▶ What you should do:
Repeat exactly the lines running from the first line of the data to the line containing "Task: Click the Participants [5] header", both ends included, and nothing else; drop the pictures.

BEGIN Excerpted records

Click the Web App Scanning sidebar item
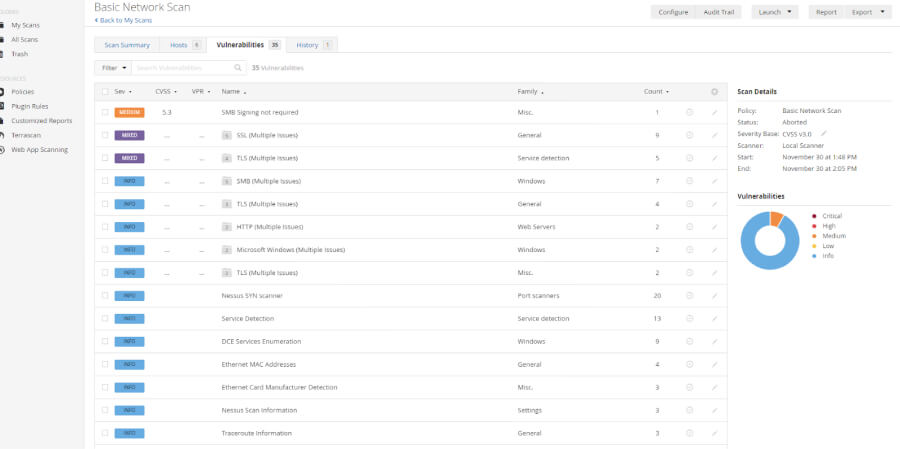 (39, 149)
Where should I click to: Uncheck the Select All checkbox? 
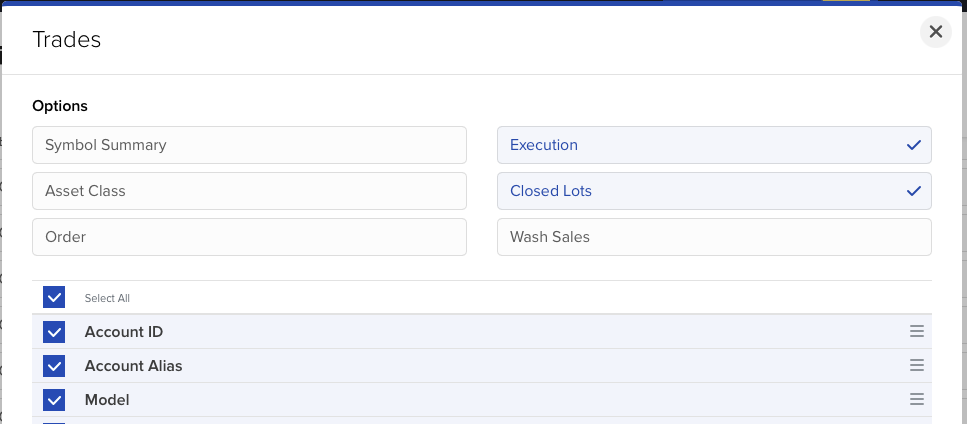(54, 298)
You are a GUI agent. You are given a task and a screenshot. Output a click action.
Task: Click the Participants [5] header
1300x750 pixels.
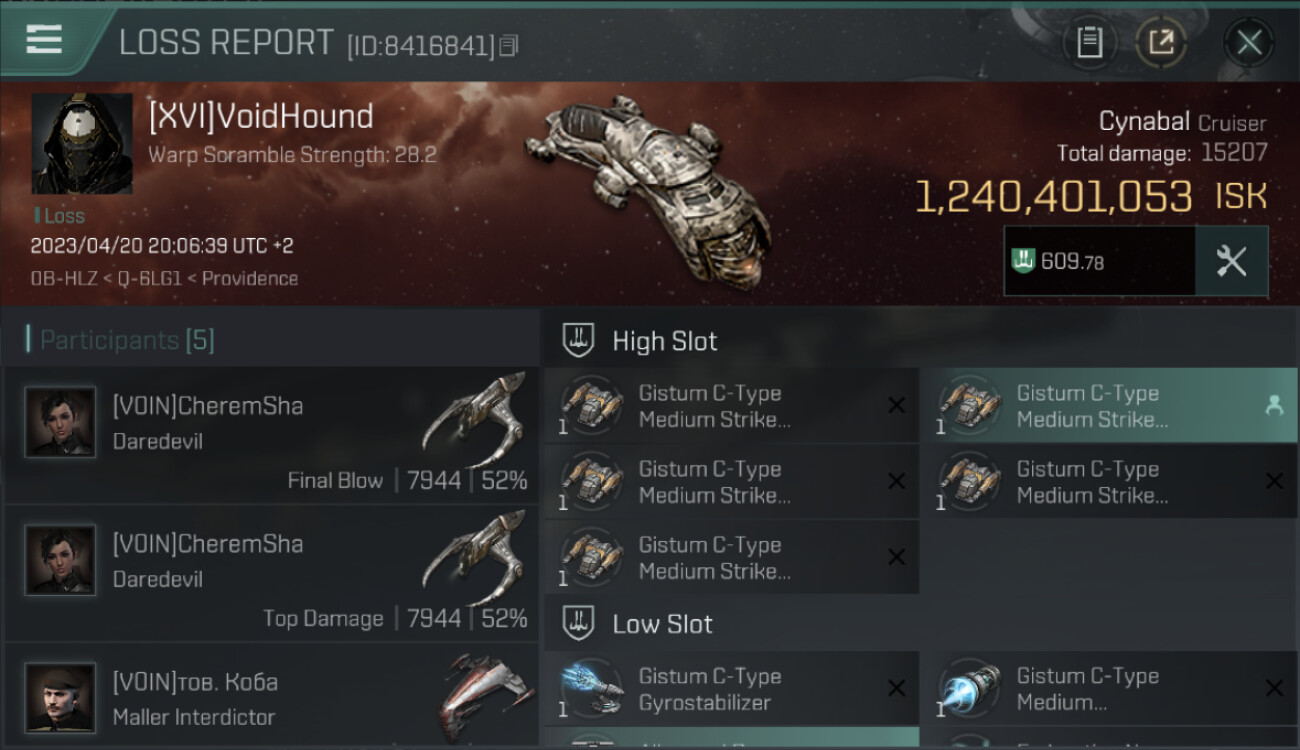pyautogui.click(x=126, y=340)
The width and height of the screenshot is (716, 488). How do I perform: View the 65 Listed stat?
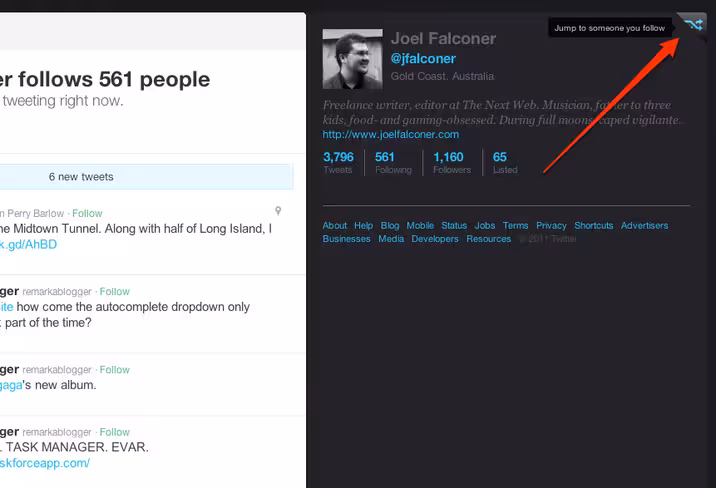pos(505,163)
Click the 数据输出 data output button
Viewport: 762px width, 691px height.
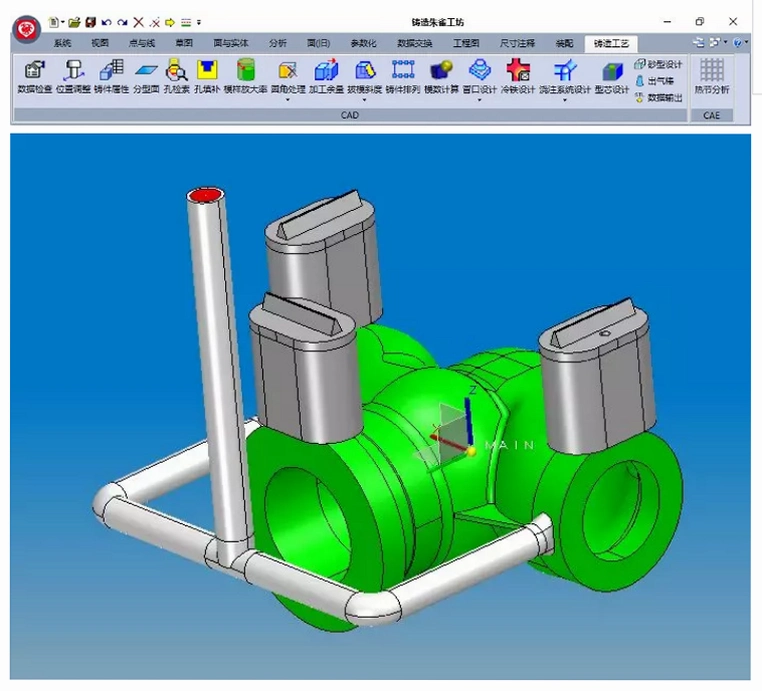pyautogui.click(x=658, y=98)
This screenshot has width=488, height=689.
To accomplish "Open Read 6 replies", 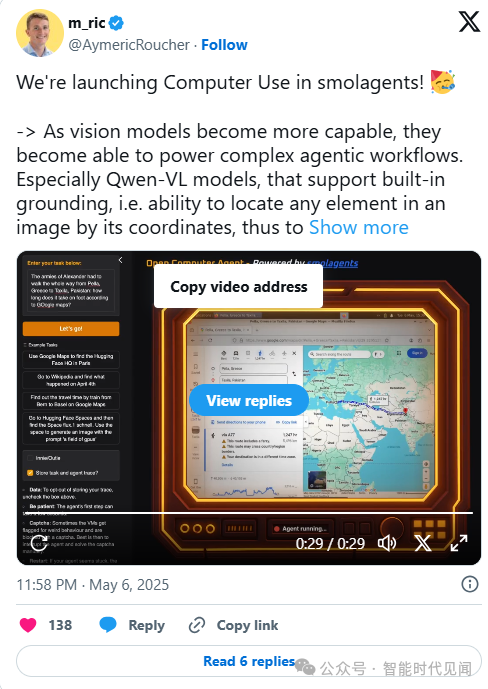I will (249, 661).
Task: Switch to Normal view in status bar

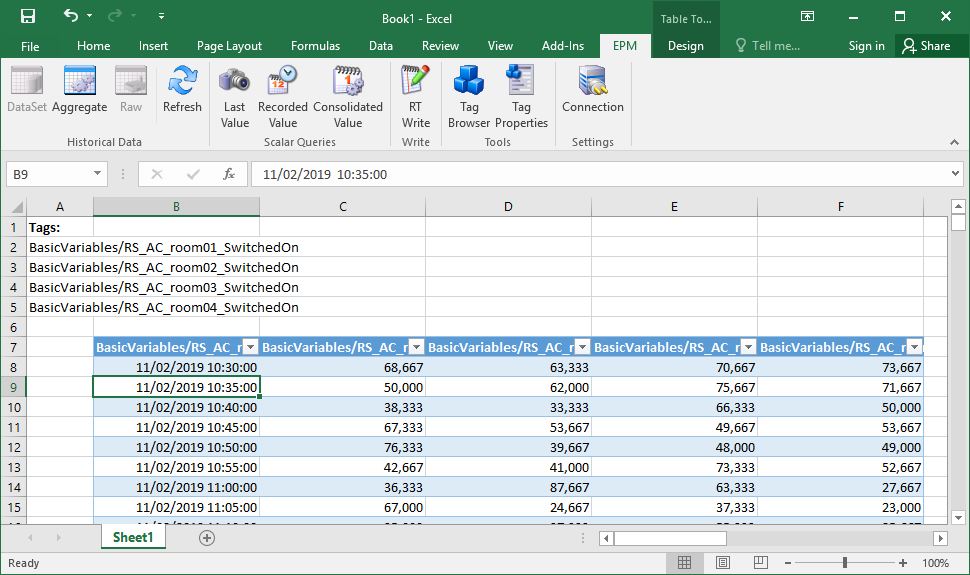Action: pos(685,563)
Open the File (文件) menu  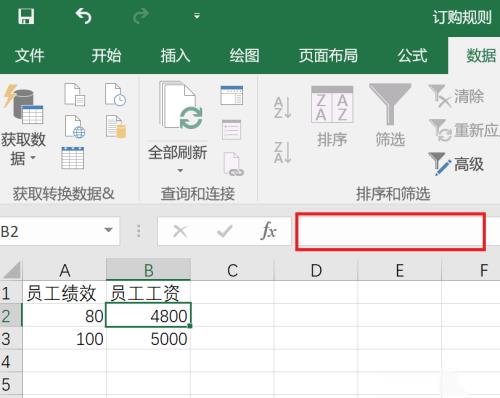pyautogui.click(x=30, y=55)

END Excerpted records

▶ Response to the exercise:
Click the Web App Scanning sidebar item
 (39, 149)
Where should I click to: Uncheck the Select All checkbox? 
(54, 298)
You are a GUI agent. You are given a task and a screenshot. Output a click action.
Task: Click the Participants [5] header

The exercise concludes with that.